This idea was part of theology, Cardinal Poupard emphasised, while the precise details of how creation and the development of the species came about belonged to a different realm – science. Cardinal Poupard said that it was important for Catholic believers to know how science saw things so as to “understand things better”.

His statements were interpreted in Italy as a rejection of the “intelligent design” view, which says the universe is so complex that some higher being must have designed every detail.

Further support for evolution came from Monsignor Gianfranco Basti, director of the Vatican project STOQ, or Science, Theology and Ontological Quest who reaffirmed John Paul’s 1996 statement that evolution was “more than just a hypothesis.”

“A hypothesis asks whether something is true or false,” he said. “(Evolution) is more than a hypothesis because there is proof.”

He was asked about comments made in July by Austrian Cardinal Christoph Schoenborn, who dismissed in a New York Times article the 1996 statement by John Paul as “rather vague and unimportant” and seemed to back intelligent design.

Basti concurred that John Paul’s 1996 letter “is not a very clear expression from a definition point of view,” but he said evolution was assuming ever more authority as scientific proof develops.

Cardinal Schonborn himself (in a sermon in October) now seems to be backpedaling from his earlier assertions in the face of all this opposition from within the church itself:

[I]n a lecture given at St. Stephen’s Cathedral in Vienna on Sunday, Schoenborn said that it was possible he had not expressed himself clearly.

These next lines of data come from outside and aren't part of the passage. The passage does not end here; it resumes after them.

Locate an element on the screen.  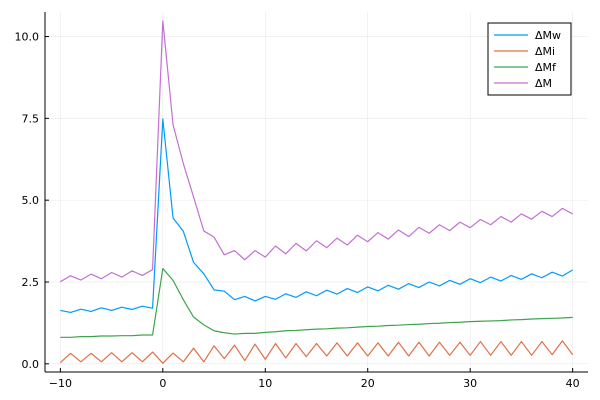
y-axis-ticks: 0.0 2.5 5.0 7.5 10.0 is located at coordinates (32, 201).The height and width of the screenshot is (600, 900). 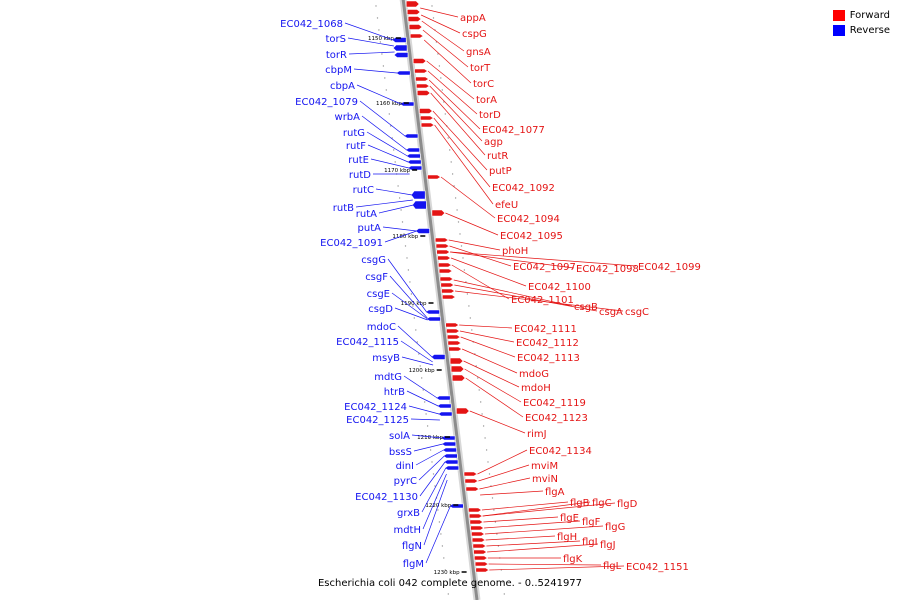 What do you see at coordinates (374, 260) in the screenshot?
I see `reverse-gene-label: csgG` at bounding box center [374, 260].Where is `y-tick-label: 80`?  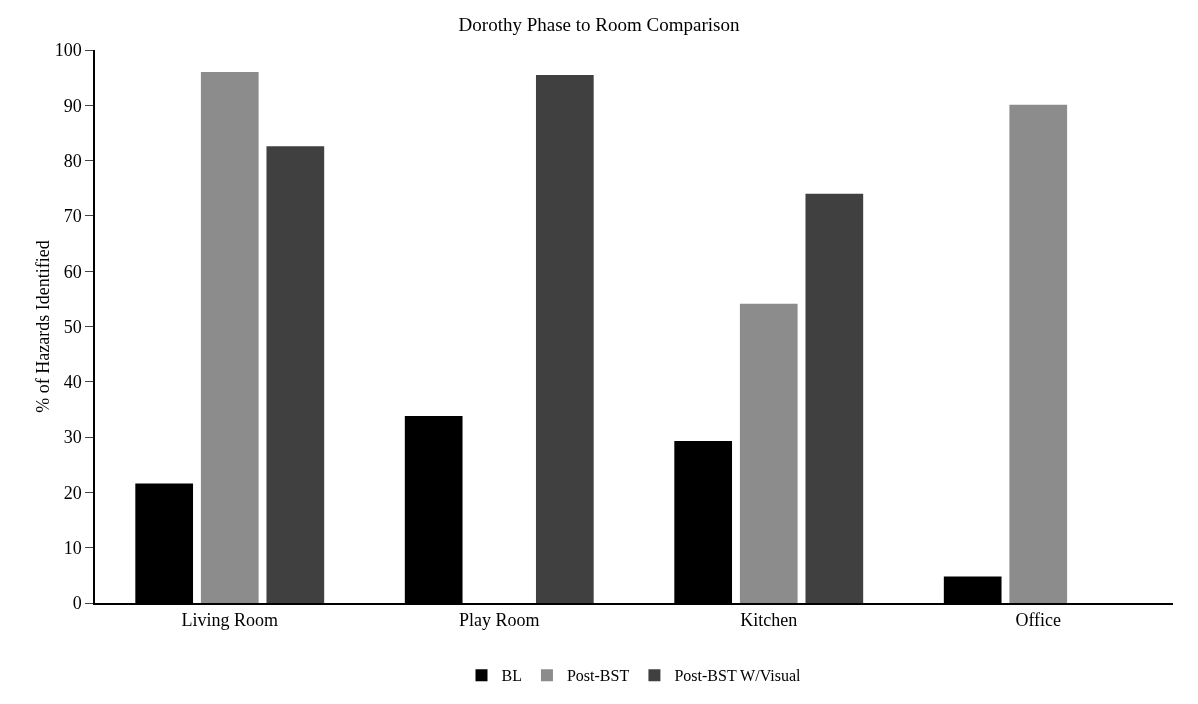
y-tick-label: 80 is located at coordinates (72, 160).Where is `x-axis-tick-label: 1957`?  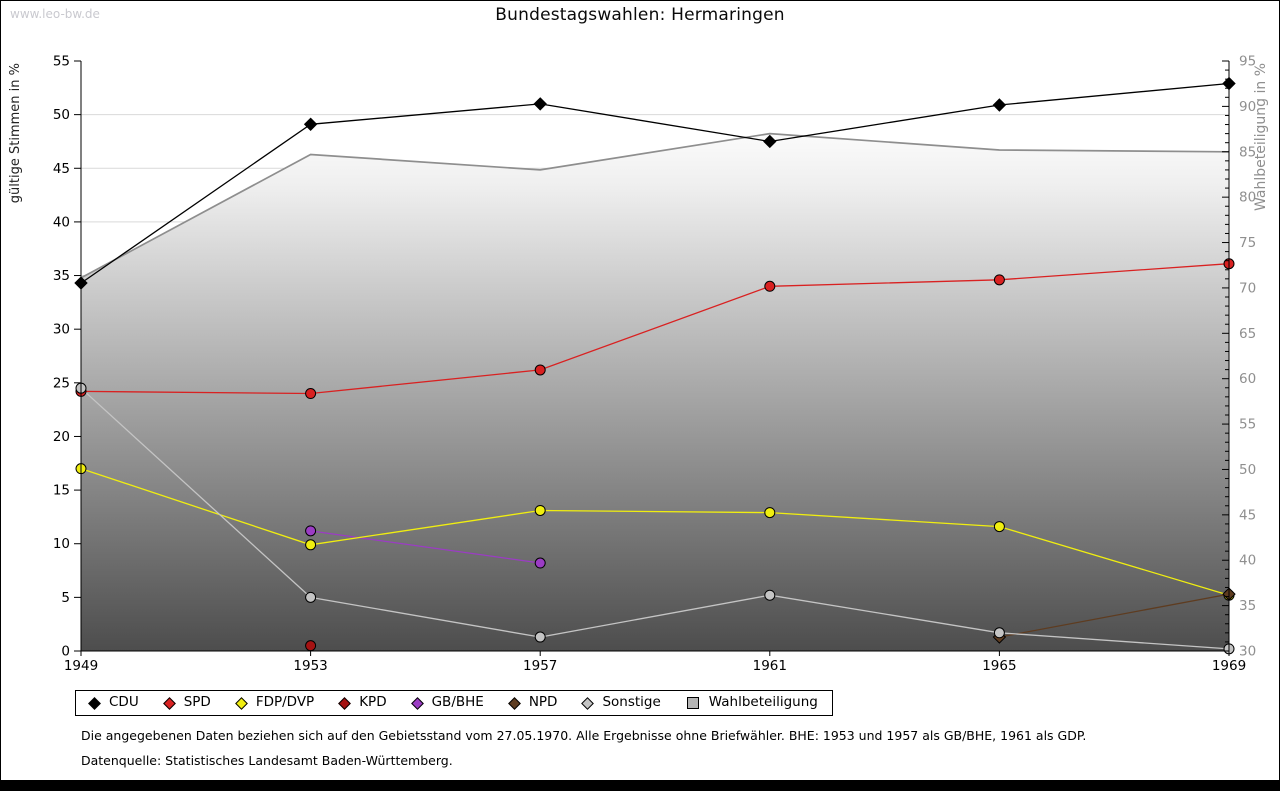
x-axis-tick-label: 1957 is located at coordinates (540, 666).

“Such misunderstandings can be cleared up,” he said, according to a Reuters report.

The 60-year-old cardinal now says that there need not be an inherent conflict between divine creation and evolution. He says that one is a matter for religion, the other for science, and that the two disciplines are complementary.

Schoenborn said: “Without a doubt, Darwin pulled off quite a feat with his main work and it remains one of the very great works of intellectual history. I see no problem combining belief in the Creator with the theory of evolution, under one condition – that the limits of a scientific theory are respected.”

He explained that in his view, those limits would be overstepped if scientists claimed that evolution proves that there could be no creator. Since science has never made any such claim on evolution’s behalf, it looks like it’s still OK by the Vatican.

But Pope Benedict XVI is still not giving up this fight. On November 11, 2005 it is reported: “Pope Benedict XVI has waded into the evolution debate in the United States, saying the universe was made by an “intelligent project” and criticizing those who in the name of science say its creation was without direction or order.”

But the Pope seems to be missing the point. People are free to believe in any kind of designer they wish. However the practice of science is based on methodological naturalism, which rules out using any supernatural mechanisms in any scientific study of any natural phenomenon.

POST SCRIPT: Too considerate?

A woman tried to open a door to step outside to smoke a cigarette. The catch is that the door was on a plane which was flying from Hong Kong to Brisbane, Australia. She was arrested.